- Aim of the exercise:
Among the entries that follow, the required portion opens with the line containing "Given: Click the" and closes with the line containing "Task: Go back using browser back arrow". Give that portion again exactly, and nothing else.
--- START ---
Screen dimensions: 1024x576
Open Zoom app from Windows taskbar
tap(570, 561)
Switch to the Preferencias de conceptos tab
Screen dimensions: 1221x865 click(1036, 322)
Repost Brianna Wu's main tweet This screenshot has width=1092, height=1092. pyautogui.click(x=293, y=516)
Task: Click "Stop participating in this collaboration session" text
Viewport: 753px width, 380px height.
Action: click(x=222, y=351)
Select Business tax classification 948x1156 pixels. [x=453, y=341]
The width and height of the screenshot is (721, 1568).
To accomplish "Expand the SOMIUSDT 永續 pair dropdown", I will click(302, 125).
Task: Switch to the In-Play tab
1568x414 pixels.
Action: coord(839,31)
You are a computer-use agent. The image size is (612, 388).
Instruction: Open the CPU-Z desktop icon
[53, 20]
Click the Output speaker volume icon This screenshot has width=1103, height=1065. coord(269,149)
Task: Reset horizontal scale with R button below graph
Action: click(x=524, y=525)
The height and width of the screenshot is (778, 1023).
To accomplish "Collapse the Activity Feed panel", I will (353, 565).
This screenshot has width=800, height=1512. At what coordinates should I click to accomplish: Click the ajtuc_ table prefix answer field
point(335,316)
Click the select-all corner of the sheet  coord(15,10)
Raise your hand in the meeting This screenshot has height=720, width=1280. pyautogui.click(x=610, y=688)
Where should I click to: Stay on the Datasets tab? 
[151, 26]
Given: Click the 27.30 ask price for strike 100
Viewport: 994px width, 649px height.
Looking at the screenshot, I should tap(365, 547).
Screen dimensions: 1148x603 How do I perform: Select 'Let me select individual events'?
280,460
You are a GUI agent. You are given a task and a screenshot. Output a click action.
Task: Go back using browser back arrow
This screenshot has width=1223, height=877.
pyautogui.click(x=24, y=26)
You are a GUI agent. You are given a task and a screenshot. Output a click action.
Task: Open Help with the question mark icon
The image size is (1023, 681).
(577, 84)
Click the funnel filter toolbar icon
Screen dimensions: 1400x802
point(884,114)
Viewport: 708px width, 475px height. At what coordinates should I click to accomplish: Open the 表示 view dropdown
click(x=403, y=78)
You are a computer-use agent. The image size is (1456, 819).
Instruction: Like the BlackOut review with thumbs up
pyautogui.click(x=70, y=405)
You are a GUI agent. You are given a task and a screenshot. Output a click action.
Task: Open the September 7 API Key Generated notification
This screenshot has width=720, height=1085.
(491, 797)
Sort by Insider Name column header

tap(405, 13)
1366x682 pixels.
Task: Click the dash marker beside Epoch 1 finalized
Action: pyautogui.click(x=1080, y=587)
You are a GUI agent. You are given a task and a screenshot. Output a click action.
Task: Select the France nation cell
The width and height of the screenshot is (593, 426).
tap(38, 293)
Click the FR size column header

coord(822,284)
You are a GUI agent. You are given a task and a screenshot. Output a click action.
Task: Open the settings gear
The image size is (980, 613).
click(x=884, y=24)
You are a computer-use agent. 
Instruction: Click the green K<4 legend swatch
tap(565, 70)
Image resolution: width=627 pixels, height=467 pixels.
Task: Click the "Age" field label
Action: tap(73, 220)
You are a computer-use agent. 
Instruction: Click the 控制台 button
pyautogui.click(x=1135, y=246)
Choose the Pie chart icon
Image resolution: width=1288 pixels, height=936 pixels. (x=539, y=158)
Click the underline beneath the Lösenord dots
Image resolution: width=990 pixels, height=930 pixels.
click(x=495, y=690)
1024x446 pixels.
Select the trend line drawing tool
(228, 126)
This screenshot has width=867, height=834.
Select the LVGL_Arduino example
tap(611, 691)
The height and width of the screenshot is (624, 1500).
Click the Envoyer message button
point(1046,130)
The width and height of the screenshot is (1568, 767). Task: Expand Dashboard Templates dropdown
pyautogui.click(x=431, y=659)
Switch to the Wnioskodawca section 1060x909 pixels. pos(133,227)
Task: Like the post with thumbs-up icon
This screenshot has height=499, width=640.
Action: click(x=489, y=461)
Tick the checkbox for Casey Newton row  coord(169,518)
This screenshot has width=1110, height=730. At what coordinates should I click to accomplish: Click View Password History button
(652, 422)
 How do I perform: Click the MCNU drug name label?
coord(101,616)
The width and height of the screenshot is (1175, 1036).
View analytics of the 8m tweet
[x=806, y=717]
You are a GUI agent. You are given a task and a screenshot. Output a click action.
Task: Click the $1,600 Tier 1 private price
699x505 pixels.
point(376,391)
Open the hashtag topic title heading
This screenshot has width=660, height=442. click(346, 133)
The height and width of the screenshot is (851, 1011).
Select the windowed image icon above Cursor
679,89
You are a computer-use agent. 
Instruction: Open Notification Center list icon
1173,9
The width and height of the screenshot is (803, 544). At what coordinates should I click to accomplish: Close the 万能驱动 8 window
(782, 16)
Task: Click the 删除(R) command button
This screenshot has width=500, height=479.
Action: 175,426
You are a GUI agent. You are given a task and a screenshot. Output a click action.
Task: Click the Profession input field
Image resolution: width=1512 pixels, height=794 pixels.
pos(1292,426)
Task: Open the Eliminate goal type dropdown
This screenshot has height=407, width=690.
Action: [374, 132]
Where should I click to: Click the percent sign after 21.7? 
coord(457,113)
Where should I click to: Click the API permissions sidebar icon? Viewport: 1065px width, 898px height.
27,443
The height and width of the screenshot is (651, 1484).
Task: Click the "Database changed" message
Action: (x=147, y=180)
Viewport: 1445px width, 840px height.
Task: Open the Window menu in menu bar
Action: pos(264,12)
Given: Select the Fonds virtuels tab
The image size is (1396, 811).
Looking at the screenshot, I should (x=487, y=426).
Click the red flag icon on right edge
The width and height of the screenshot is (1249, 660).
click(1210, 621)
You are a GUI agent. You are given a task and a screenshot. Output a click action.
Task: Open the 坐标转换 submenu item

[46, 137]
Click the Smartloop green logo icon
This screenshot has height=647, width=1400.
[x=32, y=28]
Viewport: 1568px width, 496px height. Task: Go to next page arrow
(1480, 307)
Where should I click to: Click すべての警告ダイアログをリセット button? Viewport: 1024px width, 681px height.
--- END ---
- Exercise result:
Given: Click the 27.30 ask price for strike 100
Viewport: 994px width, 649px height.
Looking at the screenshot, I should tap(365, 547).
Screen dimensions: 1148x603 How do I perform: Select 'Let me select individual events'?
280,460
You are a GUI agent. You are given a task and a screenshot. Output a click action.
Task: Go back using browser back arrow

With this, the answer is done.